Department of Computer Science, University of Helsinki, Helsinki, Finland.
School of Computing, Montana State University, Bozeman, Montana, USA.
J Comput Biol. 2022 Nov;29(11):1252-1267. doi: 10.1089/cmb.2022.0257. Epub 2022 Oct 18.
Minimum flow decomposition (MFD) is an NP-hard problem asking to decompose a network flow into a minimum set of paths (together with associated weights). Variants of it are powerful models in multiassembly problems in Bioinformatics, such as RNA assembly. Owing to its hardness, practical multiassembly tools either use heuristics or solve simpler, polynomial time-solvable versions of the problem, which may yield solutions that are not minimal or do not perfectly decompose the flow. Here, we provide the first fast and exact solver for MFD on acyclic flow networks, based on Integer Linear Programming (ILP). Key to our approach is an encoding of the exponentially many solution paths using only a number of variables. We also extend our ILP formulation to many practical variants, such as incorporating longer or paired-end reads, or minimizing flow errors. On both simulated and real-flow splicing graphs, our approach solves instance in <13 seconds. We hope that our formulations can lie at the core of future practical RNA assembly tools. Our implementations are freely available on Github.

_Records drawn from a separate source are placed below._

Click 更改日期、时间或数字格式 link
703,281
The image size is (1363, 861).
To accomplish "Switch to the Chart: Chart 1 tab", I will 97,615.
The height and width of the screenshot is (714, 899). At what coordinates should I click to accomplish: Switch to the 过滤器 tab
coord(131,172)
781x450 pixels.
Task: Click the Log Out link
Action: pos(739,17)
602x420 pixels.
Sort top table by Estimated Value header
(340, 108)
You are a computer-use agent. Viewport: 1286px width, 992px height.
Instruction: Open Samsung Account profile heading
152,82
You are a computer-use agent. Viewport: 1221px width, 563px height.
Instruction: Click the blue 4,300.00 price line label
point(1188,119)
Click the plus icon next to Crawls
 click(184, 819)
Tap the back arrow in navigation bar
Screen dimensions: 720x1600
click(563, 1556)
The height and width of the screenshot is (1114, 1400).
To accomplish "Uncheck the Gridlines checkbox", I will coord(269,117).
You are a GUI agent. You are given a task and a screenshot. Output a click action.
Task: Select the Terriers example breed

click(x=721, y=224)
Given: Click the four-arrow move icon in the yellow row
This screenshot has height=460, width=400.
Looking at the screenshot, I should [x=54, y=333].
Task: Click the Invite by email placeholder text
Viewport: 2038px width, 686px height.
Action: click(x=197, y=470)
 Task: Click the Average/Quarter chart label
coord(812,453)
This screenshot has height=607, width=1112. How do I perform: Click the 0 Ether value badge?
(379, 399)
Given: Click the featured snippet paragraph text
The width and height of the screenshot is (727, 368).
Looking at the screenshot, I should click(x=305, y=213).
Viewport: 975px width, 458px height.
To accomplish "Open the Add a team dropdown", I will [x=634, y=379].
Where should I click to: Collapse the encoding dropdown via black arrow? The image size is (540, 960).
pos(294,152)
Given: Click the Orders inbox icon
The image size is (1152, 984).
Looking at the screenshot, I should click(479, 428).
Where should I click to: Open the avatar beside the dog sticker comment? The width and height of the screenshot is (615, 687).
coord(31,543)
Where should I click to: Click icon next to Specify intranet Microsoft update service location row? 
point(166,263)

最小流量分解(MFD)是一个 NP 难问题,要求将网络流量分解为最小的路径集(以及相关的权重)。它的变体是生物信息学中多组装问题的强大模型,如 RNA 组装。由于其难度,实际的多组装工具要么使用启发式方法,要么解决问题的更简单、多项式时间可解的版本,这可能导致非最小或不完全分解流量的解决方案。在这里,我们提供了第一个基于整数线性规划(ILP)的无环流量网络上的 MFD 快速精确求解器。我们方法的关键是使用仅少数变量对指数数量的解路径进行编码。我们还将我们的 ILP 公式扩展到许多实际变体,例如合并更长或配对末端读取,或最小化流量误差。在模拟和真实流量拼接图上,我们的方法在 <13 秒内解决了实例。我们希望我们的配方可以成为未来实用的 RNA 组装工具的核心。我们的实现可以在 Github 上免费获得。